Salvare il risparmio gestito? i Bot ci provano

Tantissimi e svariati pareri sono stati dati sulla crisi mondiale del risparmio gestito. Cause più o meno chiare, portano ad un tripudio di pareri talvolta contrastanti. Che fare all’interno di un calderone di questo tipo? Il buonsenso, unito alla logica dei grandi numeri e a qualche goccia di conformismo didattico, genera la cosiddetta opinione comune. Ebbene, è opinione comune che in Italia la situazione sia più critica rispetto all’estero, per una serie di motivi.

Banche ed assicurazioni sono padri e padroni. E’ indubitabile la loro incidenza all’interno della maggioranza delle sgr italiane; una struttura proprietaria stabilmente ancorata a questi intermediari, con esclusività di accesso alla distribuzione e spazi molto limitati per manovre commerciali autonome. Secondo punto: questione fiscale. Disparità palese di trattamento tra i fondi di diritto italiano e quelli di diritto estero: continue richieste di armonizzazione finora rimaste inascoltate, finalizzate principalmente allo spostamento della tassazione sui rendimenti realizzati, anziché su quelli maturati. Magari le riforme ci saranno, ma siamo sicuri che l’Italia sarà in grado di rimettersi in marcia, all’interno di un mercato che sta diventando sempre più competitivo e reattivo?

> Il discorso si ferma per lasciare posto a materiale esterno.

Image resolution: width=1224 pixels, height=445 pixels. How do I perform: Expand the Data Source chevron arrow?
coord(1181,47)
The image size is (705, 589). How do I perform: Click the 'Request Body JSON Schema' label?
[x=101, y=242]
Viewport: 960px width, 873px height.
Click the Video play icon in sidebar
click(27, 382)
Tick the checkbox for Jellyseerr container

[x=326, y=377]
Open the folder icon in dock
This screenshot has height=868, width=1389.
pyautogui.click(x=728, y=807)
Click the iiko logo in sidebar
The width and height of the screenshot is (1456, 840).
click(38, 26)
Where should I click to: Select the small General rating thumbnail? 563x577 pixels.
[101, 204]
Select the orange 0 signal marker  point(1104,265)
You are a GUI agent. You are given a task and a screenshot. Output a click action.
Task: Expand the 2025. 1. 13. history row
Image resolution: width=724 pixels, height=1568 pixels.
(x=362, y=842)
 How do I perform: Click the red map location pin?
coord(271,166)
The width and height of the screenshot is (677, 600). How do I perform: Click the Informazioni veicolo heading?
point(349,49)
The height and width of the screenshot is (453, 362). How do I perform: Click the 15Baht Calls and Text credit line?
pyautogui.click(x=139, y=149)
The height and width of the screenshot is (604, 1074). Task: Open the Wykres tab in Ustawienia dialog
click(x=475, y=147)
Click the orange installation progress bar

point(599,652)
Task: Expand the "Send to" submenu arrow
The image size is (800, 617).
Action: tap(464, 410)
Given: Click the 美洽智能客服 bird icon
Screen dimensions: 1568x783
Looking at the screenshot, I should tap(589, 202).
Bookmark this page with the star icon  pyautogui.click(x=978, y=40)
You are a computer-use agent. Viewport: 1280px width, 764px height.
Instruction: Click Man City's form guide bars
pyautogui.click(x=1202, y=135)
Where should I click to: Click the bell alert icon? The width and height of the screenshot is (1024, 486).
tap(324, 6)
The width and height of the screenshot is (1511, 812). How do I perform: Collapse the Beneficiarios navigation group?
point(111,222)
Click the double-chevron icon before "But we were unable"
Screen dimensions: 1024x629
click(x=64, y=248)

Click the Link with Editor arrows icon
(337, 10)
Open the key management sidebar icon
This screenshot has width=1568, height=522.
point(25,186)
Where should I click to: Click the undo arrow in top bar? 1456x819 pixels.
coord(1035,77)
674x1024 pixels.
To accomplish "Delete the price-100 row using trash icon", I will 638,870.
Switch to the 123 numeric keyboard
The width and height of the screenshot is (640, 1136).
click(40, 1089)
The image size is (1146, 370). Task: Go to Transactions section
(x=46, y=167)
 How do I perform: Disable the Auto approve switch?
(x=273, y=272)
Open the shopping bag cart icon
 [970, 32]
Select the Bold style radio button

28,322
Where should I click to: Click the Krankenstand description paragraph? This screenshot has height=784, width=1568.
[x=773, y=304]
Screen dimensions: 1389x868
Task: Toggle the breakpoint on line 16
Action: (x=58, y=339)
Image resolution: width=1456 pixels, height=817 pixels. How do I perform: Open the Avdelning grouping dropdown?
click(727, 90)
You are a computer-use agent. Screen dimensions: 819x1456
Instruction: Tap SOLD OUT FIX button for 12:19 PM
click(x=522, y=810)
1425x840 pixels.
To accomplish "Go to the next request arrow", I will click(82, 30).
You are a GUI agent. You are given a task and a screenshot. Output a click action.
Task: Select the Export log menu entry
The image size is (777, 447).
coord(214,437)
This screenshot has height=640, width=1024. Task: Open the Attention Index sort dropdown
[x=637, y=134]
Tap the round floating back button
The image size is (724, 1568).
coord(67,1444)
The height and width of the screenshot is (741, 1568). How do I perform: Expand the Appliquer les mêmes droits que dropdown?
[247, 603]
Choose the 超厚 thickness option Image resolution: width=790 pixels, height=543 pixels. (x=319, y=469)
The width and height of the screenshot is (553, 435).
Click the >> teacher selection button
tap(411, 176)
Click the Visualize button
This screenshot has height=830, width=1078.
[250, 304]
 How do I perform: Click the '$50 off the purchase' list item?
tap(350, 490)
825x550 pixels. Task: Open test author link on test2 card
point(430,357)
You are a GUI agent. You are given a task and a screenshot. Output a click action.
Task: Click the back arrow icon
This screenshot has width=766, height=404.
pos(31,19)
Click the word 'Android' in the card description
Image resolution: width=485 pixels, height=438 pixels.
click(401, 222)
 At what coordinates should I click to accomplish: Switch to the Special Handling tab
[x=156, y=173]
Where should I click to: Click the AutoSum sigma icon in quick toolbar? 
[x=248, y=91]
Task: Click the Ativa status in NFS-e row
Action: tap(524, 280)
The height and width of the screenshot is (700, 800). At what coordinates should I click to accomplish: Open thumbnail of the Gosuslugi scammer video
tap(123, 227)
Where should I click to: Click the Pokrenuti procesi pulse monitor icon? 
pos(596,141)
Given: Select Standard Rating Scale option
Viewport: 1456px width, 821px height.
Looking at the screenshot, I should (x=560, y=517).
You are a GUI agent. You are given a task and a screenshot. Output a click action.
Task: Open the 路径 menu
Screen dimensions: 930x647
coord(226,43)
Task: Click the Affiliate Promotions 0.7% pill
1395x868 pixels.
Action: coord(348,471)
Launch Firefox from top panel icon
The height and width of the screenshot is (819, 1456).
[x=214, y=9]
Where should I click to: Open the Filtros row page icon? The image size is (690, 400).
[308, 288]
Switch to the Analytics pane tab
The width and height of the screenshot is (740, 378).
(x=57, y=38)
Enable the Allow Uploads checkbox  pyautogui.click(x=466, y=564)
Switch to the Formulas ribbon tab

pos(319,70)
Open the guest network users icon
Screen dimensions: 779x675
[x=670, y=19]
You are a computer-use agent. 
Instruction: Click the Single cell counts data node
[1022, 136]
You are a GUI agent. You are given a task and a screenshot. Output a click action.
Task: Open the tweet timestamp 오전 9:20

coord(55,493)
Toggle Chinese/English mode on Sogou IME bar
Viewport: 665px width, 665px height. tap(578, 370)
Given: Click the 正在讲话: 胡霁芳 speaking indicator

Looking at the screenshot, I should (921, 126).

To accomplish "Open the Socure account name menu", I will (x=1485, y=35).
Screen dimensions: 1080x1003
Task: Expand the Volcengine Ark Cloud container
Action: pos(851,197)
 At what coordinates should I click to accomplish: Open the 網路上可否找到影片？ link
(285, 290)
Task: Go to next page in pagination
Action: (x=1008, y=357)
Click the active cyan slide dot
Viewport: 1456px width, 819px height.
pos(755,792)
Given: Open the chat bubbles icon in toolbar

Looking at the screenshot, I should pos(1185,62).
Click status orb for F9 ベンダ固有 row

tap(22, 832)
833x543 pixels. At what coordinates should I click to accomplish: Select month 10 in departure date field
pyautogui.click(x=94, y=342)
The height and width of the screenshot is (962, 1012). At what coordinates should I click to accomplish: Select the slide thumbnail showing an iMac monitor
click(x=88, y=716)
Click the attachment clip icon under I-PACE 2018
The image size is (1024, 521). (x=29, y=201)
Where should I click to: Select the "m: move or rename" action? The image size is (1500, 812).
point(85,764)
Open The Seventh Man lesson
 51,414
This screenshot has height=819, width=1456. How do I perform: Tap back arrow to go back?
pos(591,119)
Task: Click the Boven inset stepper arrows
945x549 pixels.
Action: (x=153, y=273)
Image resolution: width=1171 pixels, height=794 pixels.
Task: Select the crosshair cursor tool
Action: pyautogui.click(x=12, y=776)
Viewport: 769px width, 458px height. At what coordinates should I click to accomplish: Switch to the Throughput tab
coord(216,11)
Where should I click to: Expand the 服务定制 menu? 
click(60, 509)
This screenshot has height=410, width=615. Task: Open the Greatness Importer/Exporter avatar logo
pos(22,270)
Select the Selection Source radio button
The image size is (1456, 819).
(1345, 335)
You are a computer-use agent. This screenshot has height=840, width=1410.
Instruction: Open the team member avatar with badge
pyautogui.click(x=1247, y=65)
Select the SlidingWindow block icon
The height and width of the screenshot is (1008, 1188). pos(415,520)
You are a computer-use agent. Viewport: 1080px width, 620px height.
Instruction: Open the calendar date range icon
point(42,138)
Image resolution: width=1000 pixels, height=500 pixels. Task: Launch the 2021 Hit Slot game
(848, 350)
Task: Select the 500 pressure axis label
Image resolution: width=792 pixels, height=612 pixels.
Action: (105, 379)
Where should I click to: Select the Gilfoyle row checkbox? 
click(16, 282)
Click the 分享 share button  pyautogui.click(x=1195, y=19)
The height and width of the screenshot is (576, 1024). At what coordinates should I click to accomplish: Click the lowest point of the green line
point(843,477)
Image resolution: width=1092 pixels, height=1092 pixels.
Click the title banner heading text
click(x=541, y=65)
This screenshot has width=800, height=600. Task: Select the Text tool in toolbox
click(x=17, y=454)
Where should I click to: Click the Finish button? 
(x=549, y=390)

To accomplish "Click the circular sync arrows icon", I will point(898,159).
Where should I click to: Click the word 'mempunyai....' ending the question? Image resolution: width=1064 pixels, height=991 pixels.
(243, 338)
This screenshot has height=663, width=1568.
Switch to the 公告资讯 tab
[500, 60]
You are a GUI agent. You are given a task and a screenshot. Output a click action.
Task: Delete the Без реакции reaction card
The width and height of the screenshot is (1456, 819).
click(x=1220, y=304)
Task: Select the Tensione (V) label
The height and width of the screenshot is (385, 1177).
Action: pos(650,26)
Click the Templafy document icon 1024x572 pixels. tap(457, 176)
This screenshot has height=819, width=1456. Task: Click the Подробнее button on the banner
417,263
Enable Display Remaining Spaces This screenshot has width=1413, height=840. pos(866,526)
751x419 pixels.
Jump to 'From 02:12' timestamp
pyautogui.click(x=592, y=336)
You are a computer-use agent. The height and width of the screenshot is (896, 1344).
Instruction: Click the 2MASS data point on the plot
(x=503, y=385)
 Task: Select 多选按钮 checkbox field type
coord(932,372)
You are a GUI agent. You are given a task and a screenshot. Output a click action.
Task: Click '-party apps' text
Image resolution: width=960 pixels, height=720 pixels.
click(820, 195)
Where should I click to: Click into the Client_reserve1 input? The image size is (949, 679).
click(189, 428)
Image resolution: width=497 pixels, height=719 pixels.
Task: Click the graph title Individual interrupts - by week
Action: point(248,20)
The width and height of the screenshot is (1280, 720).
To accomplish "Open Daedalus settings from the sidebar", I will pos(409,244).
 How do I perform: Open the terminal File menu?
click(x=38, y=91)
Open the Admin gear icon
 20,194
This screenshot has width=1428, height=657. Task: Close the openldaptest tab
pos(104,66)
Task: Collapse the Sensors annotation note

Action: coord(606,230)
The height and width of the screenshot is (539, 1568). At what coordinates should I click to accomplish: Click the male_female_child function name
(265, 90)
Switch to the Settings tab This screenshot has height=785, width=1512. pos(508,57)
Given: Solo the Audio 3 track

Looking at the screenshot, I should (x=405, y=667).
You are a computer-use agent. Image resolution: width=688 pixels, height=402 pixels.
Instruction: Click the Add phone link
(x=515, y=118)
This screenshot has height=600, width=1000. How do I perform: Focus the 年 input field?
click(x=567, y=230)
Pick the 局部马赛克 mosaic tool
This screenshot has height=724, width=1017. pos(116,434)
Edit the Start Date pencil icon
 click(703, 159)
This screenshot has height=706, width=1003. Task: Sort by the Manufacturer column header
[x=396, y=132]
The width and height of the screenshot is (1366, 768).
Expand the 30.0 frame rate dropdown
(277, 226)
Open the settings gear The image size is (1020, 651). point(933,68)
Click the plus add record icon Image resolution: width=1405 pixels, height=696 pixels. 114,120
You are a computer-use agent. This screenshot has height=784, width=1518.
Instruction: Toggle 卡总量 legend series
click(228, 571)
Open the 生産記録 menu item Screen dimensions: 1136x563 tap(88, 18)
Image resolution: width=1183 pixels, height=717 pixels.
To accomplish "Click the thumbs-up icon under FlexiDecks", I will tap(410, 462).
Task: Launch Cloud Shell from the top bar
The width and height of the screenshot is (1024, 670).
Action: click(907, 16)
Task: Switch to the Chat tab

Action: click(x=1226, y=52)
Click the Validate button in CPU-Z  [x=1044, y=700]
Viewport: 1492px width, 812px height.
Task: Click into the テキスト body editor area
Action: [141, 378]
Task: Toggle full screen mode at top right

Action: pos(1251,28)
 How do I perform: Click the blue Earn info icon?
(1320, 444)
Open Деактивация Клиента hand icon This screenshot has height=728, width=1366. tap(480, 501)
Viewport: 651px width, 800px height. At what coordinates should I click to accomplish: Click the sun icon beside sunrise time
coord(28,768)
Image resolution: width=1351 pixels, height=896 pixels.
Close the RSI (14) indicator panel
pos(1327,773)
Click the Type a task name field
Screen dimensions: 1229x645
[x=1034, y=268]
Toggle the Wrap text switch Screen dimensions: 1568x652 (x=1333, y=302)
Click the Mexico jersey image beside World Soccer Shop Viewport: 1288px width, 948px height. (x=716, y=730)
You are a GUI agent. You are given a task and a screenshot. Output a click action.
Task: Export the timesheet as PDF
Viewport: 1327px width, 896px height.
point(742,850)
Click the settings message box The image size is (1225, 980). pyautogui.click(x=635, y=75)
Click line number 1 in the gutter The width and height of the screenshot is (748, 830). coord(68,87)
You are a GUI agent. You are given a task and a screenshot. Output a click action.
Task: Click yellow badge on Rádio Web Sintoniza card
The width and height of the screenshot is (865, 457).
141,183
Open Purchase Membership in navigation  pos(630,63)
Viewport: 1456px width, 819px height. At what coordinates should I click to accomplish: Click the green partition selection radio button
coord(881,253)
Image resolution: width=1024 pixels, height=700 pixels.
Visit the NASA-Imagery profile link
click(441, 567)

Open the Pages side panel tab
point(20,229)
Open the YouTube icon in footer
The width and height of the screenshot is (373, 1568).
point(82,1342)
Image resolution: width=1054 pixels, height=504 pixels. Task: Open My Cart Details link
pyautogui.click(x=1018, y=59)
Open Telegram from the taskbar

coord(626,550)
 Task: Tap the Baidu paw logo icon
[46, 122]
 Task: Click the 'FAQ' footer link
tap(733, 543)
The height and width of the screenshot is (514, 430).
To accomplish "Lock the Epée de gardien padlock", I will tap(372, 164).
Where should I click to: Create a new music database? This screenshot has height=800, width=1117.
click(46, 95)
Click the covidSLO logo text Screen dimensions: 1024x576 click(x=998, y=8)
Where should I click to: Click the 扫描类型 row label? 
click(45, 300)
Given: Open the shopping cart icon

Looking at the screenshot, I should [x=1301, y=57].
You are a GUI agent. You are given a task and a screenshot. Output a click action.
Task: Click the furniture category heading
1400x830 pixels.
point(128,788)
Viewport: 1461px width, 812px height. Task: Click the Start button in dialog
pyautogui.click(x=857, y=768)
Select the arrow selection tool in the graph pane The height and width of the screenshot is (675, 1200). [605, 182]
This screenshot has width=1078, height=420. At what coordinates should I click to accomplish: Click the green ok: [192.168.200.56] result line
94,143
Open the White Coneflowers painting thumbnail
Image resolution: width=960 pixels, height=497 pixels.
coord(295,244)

Per ora a tenere in piedi l’italica comitiva ci pensano i cari e vecchi Bot. Pur offrendo rendimenti reali praticamente prossimi allo zero, possono fungere da salvagente per due motivi. Il primo è la capacità di configurarsi come ancora di salvezza per patrimoni allo sbaraglio; una sorta di limbo isolano di facile approdo, dove i navigatori possono sostare in attesa che il mare si calmi. Il secondo punto è conseguenza del precedente: rinfrancati nell’animo dal ritorno di sicurezza dell’investimento, potrebbe rinascere il desiderio di allontanarsi dall’isola riprendendo la via del mare, alla ricerca di leccornie e scenari più gratificanti. Potrebbe nascere un rinnovato, più maturo, “sentire” (o sentiment, per accontentare le smanie anglofone) da parte del risparmiatore e la conseguente opportunità di iniziare finalmente un percorso, anche culturale, verso il risparmio di lungo termine. Questo passaggio si rivelerebbe fondamentale, in quanto il pubblico italiano, per esempio, non è ancora mentalmente abituato ai nuovi pilastri del welfare nazionale, sempre meno premiante per le future generazioni. Se è vero che il progresso non è altro che brancolare da un errore all’altro (Ibsen), allora possiamo dirci fiduciosi.